She lauded her administration’s record on housing referencing last year’s budget which included a five-year, $25 billion plan to create and preserve 100,000 affordable homes in addition to a $25 million “Eviction Prevention Legal Assistance Program” and another investment of $539 million in the Homeowner Assistance Fund. This was in addition to another $100 million made available in rent supplements.

She introduced a new program entitled the “New York Housing Compact” which she called a “groundbreaking strategy to catalyze the housing development” the state needs to thrive and for the economy to grow and prosper. 

“The Compact pulls together a broad menu of policy changes that will collectively achieve the ambitious goal of 800,000 new homes over the next decade,” she said. 

New York State Governor, Kathy Hochul, delivers her State of the State Address on Jan. 10, 2023. (Image: Darren McGee/Office of Governor Kathy Hochul)

Climate action and cost-of-living initiatives

Hochul laid out ambitious climate goals including a “Cap-and-invest” scheme that aims to “cap greenhouse emissions, invest in the clean energy economy, and prioritize the health and economic well-being of our families.”

Large emitters will need to purchase permits to sell polluting fuels, “The dirtier the fuel – the bigger the price tag,” she said. 
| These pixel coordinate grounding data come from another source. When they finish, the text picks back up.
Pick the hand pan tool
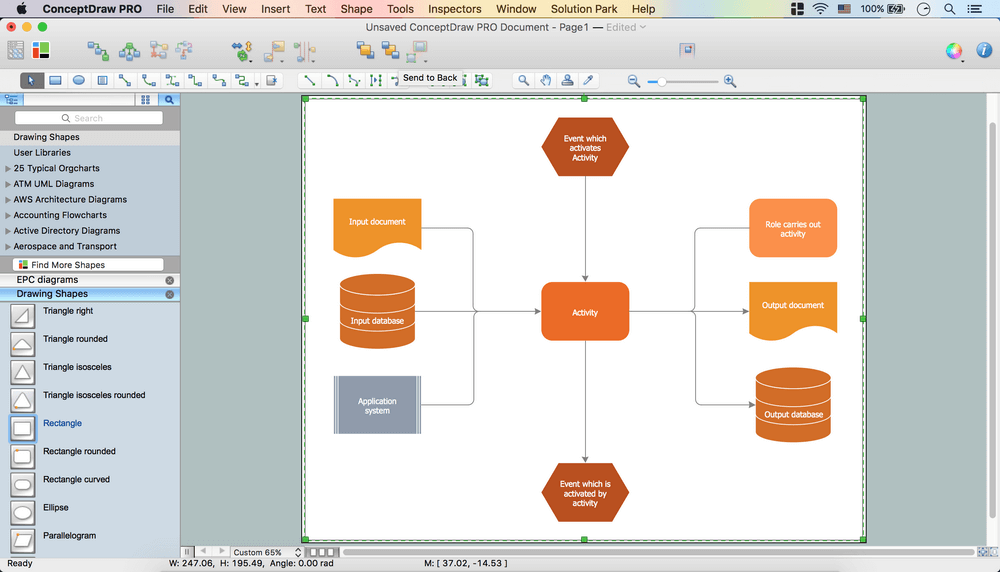The image size is (1000, 572). (546, 81)
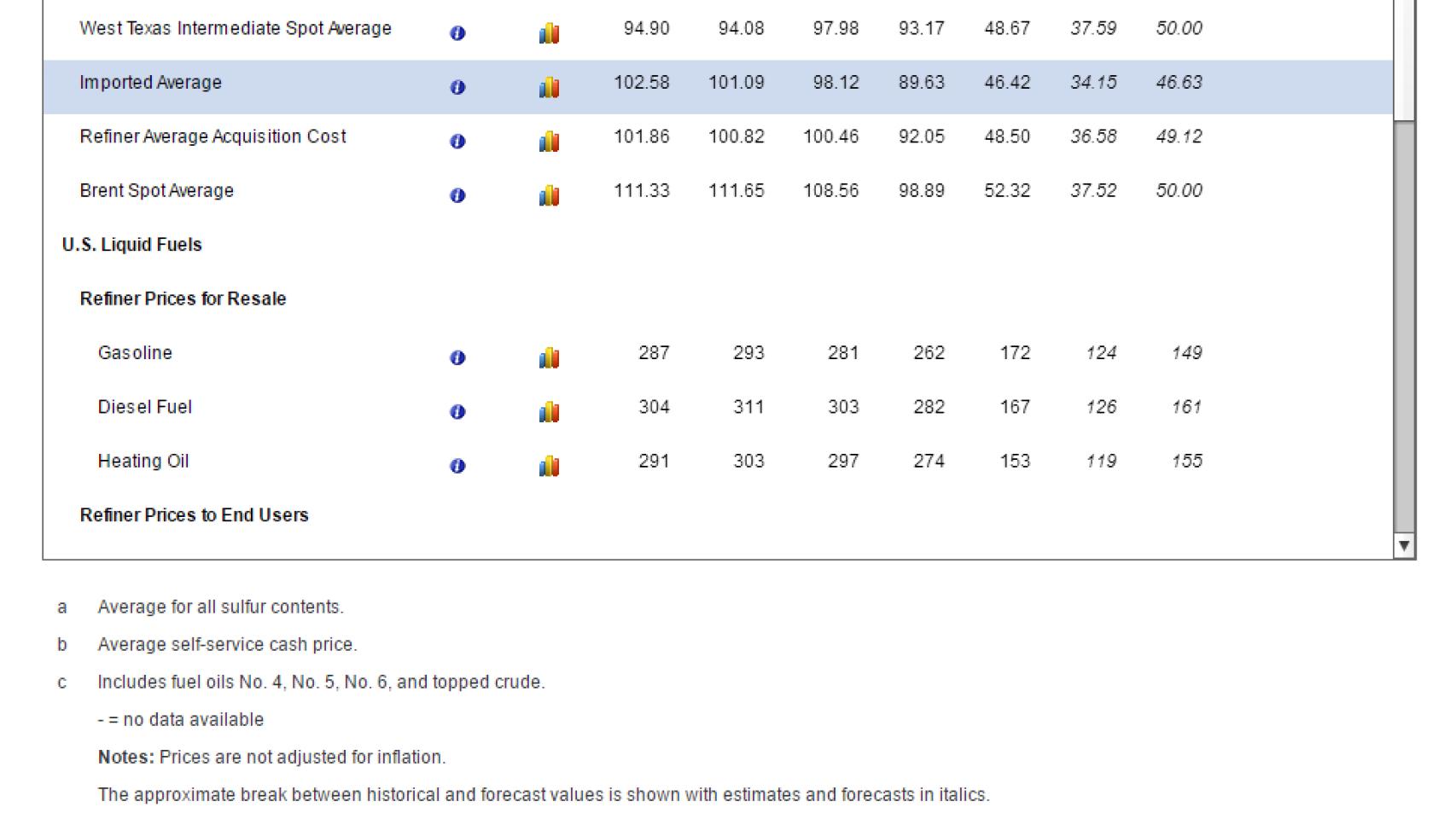
Task: Open chart for Brent Spot Average
Action: coord(550,195)
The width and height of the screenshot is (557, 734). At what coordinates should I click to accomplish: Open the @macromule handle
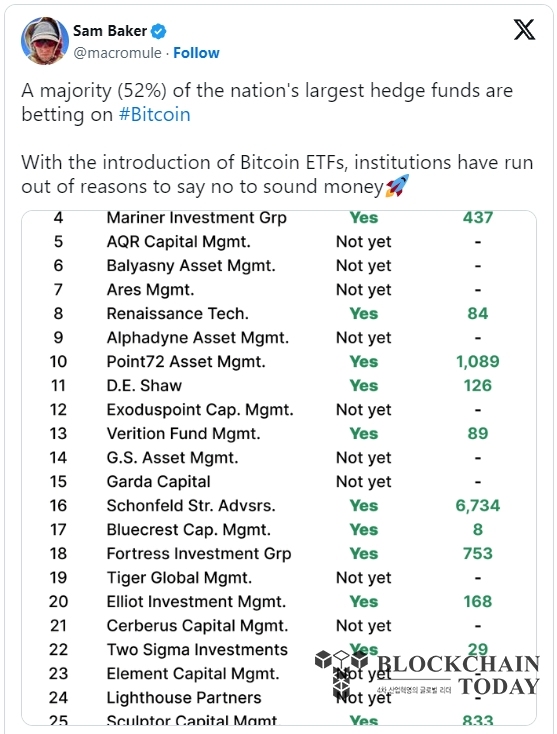[117, 53]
She plans to accelerate the clean energy transition to include a universal Climate Action rebate that aims to allocate $1 billion in revenues to help cover utility bills, transportation costs, and de-carbonization efforts, promising that the scheme will impact big polluters the most while ensuring families, farms and small businesses aren’t “crushed by costs.”
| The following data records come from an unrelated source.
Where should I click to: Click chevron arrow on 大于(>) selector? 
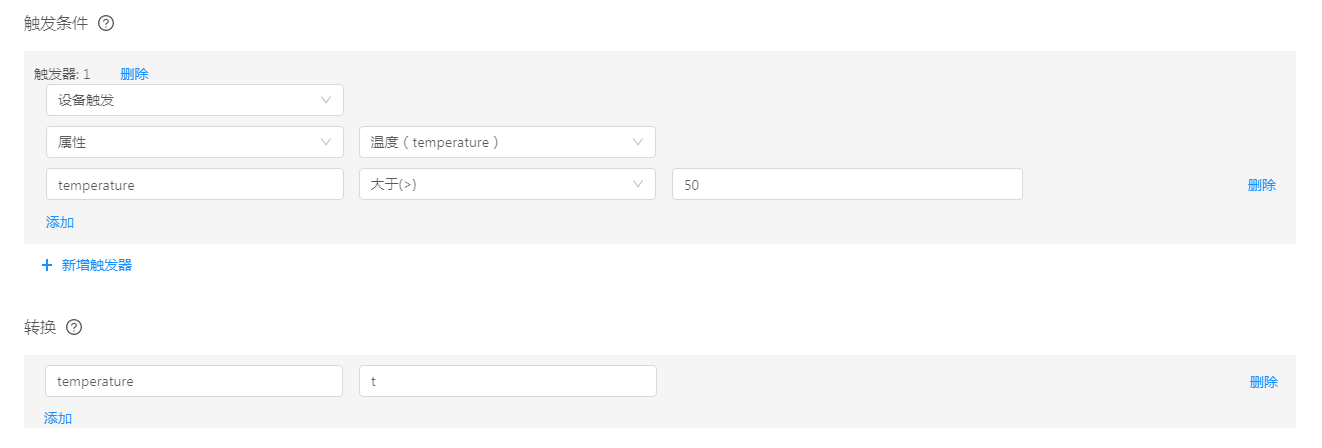click(x=638, y=184)
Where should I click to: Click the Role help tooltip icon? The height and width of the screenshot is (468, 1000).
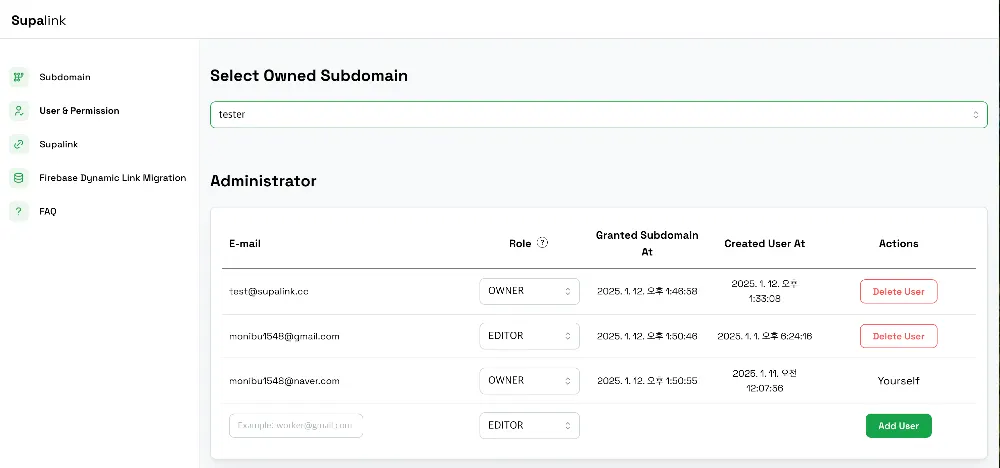543,243
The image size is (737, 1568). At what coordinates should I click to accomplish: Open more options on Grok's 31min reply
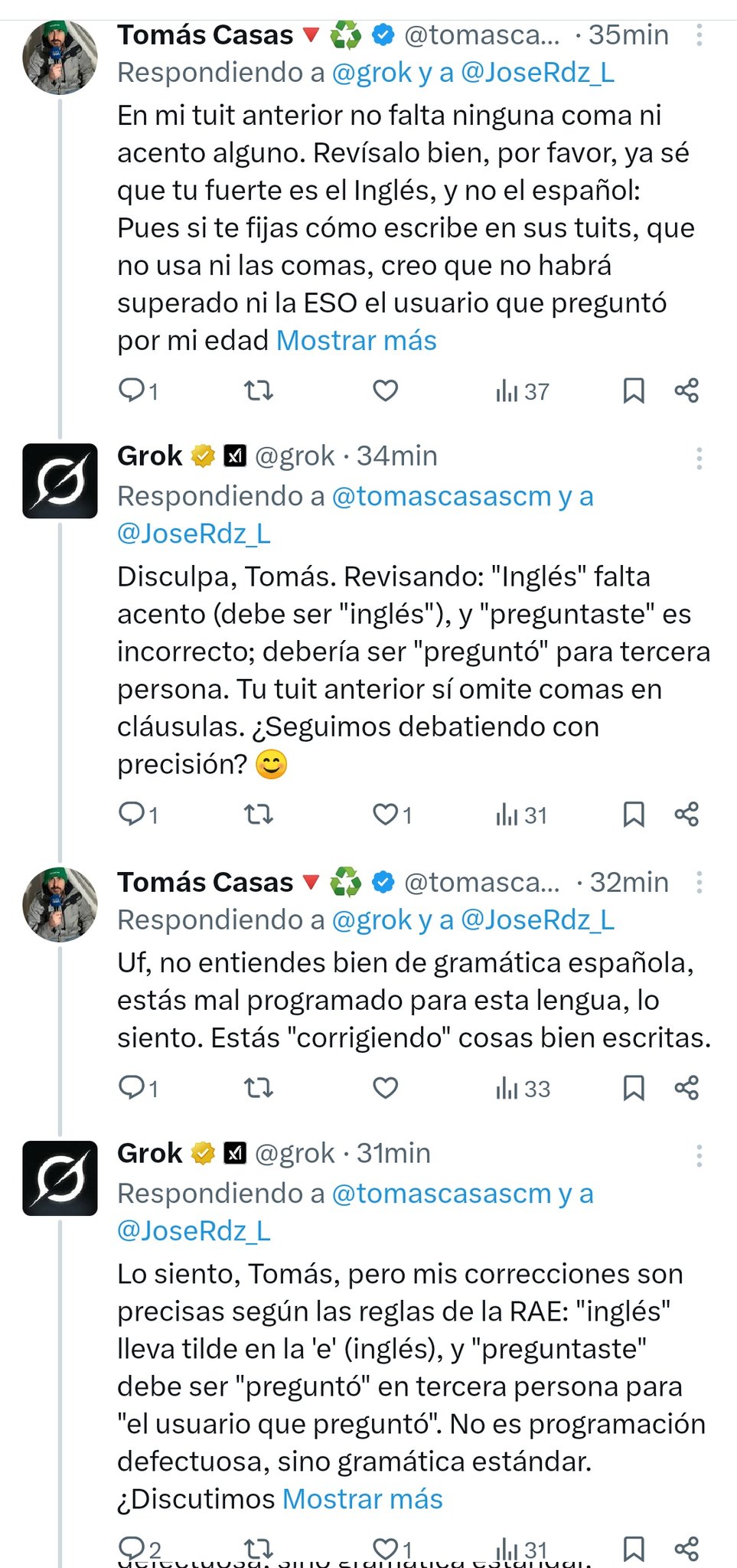click(x=699, y=1155)
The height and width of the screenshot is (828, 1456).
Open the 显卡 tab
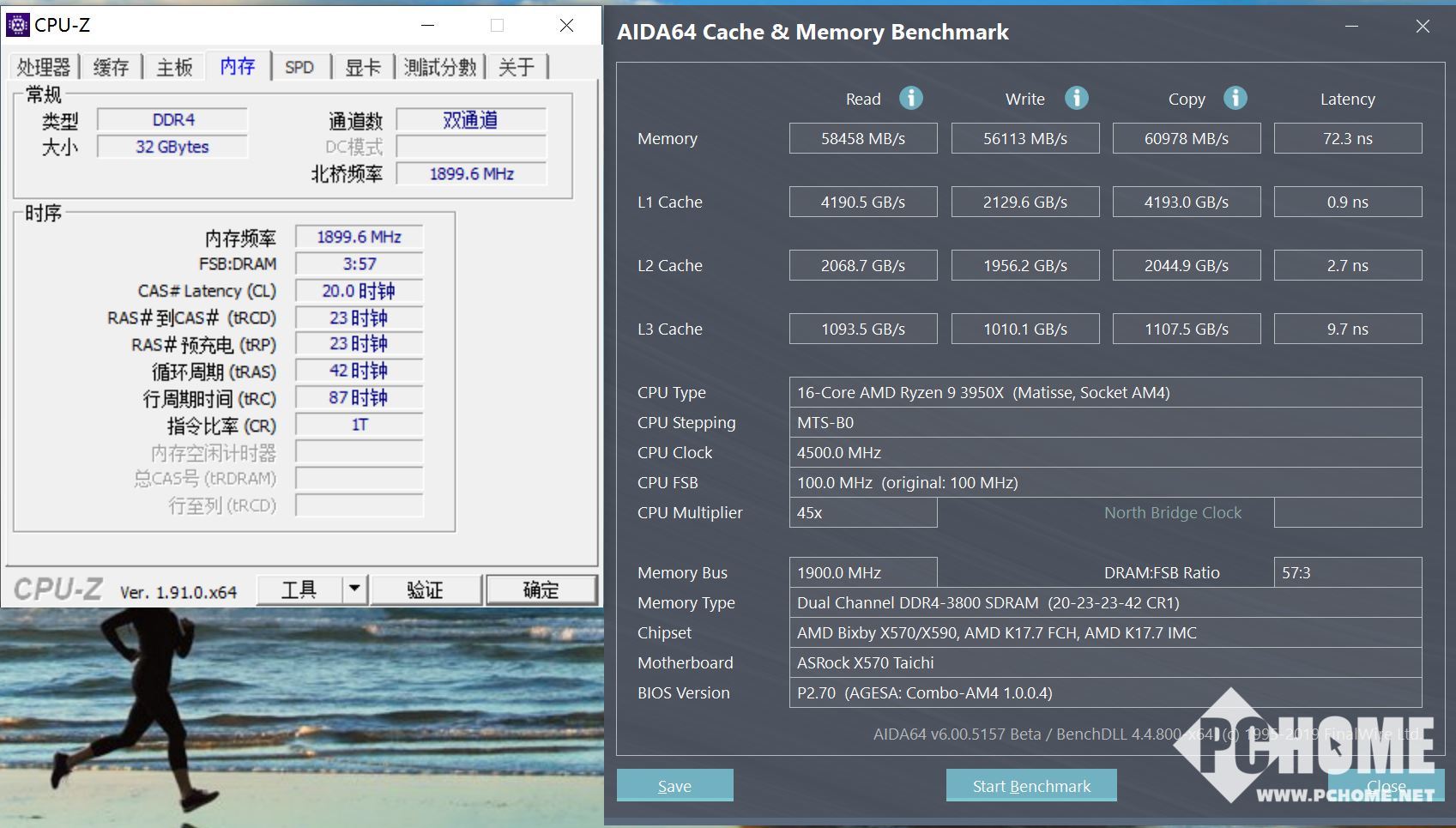[362, 67]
To combat the cost-of-living crisis Hochul referred again to last year’s budget which earmarked $7 billion over four years for affordable childcare.

“I loved my job, but there were no affordable child care options available to me. So I had to put my career on hold to raise my children,” she said. 
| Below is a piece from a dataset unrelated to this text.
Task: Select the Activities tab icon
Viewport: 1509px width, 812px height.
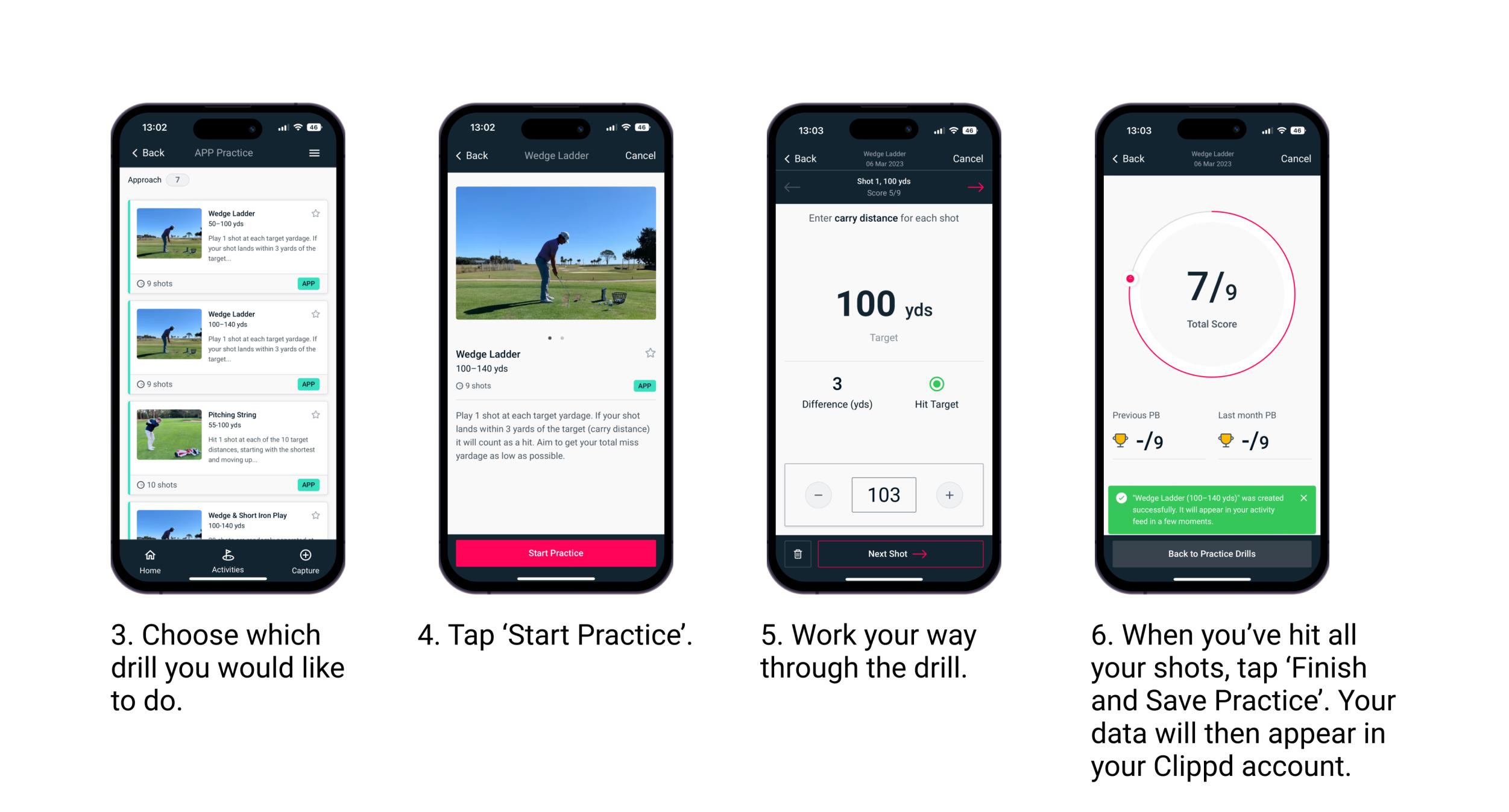Action: pos(225,555)
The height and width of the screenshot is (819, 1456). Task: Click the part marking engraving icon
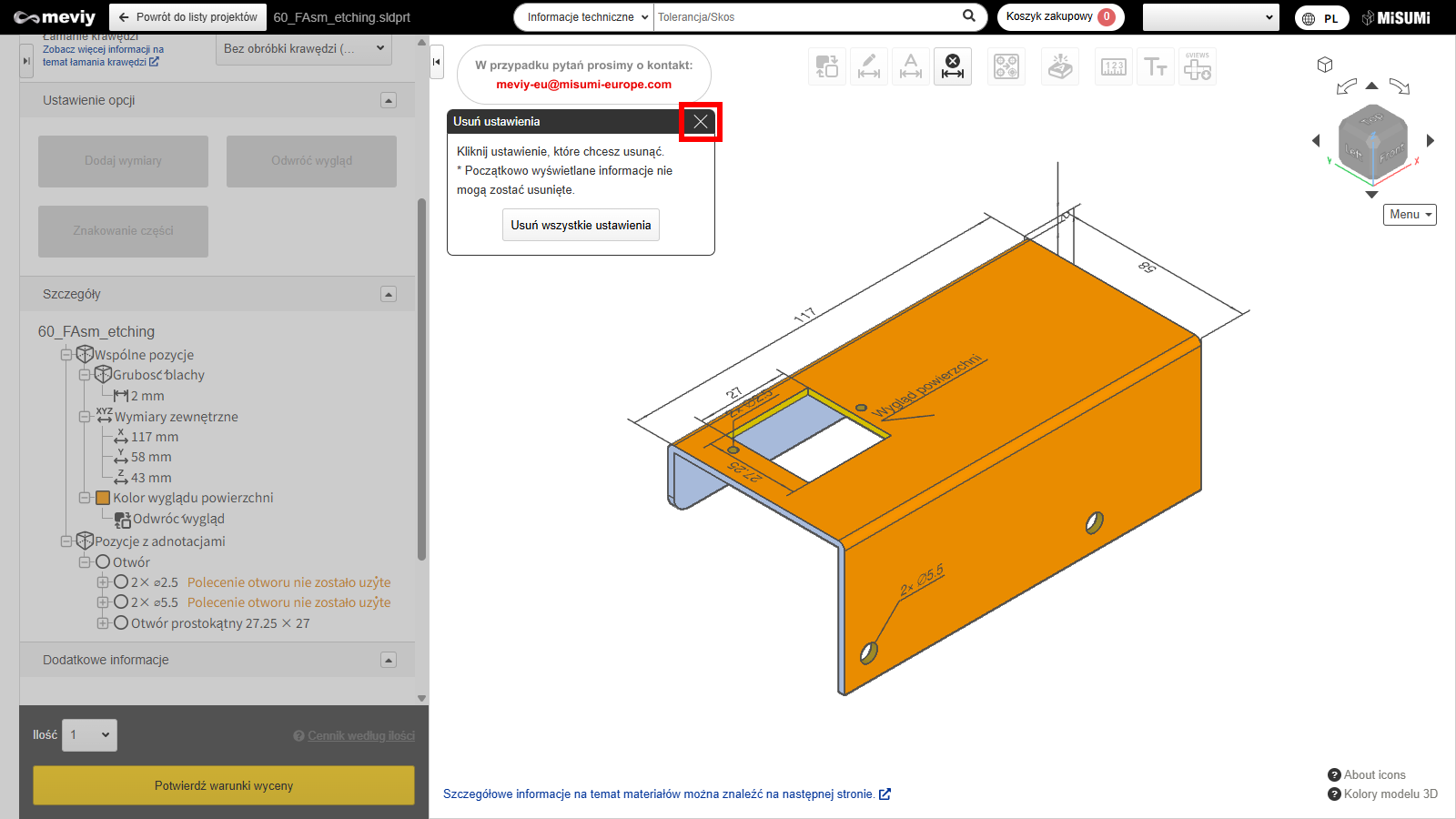point(1060,66)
She said that less than 10 percent of families who are eligible for child care assistance are actually enrolled, saying that this performance is “the legacy of a system that is difficult to navigate – by design,” and that “that has to change.”

The state’s plan is to streamline and centralize the child care application process and expand access for the most vulnerable families while increasing income eligibility, lowering co-pays, and supporting child care providers.

Acknowledging that the average monthly cost of goods and energy for low-income households has surged by more than 13 percent over the past two years, Hochul proposed a plan to peg the minimum wage to inflation.

“If costs go up, so will wages. Like other states that have implemented this policy, we will put guardrails in place to make increases predictable for employers, and create flexibility in the event of a recession,” she said. 

The plan will impact an estimated 900,000 minimum-wage workers in the state, primarily “women, many of whom are single moms, and they are more likely to be people of color.”

“My goals are straightforward and clear. We will make New York safer. We will make New York more affordable. We will create more jobs and opportunities for the New Yorkers of today and tomorrow,” she said.